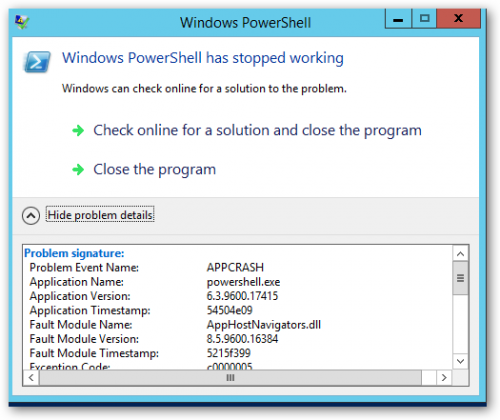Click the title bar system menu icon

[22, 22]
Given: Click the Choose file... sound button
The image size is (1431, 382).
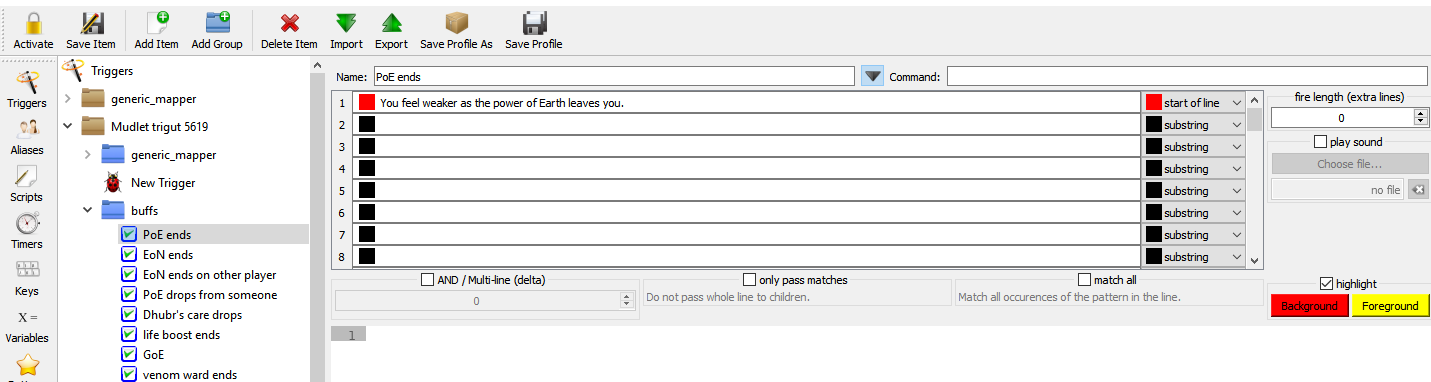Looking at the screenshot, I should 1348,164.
================
Activity:
All that is needed here is the run of lines from the one containing "Given: Click the Choose file... sound button" through the end of the material above, reproduced exactly and without pictures.

Output of the task:
Given: Click the Choose file... sound button
The image size is (1431, 382).
Looking at the screenshot, I should 1348,164.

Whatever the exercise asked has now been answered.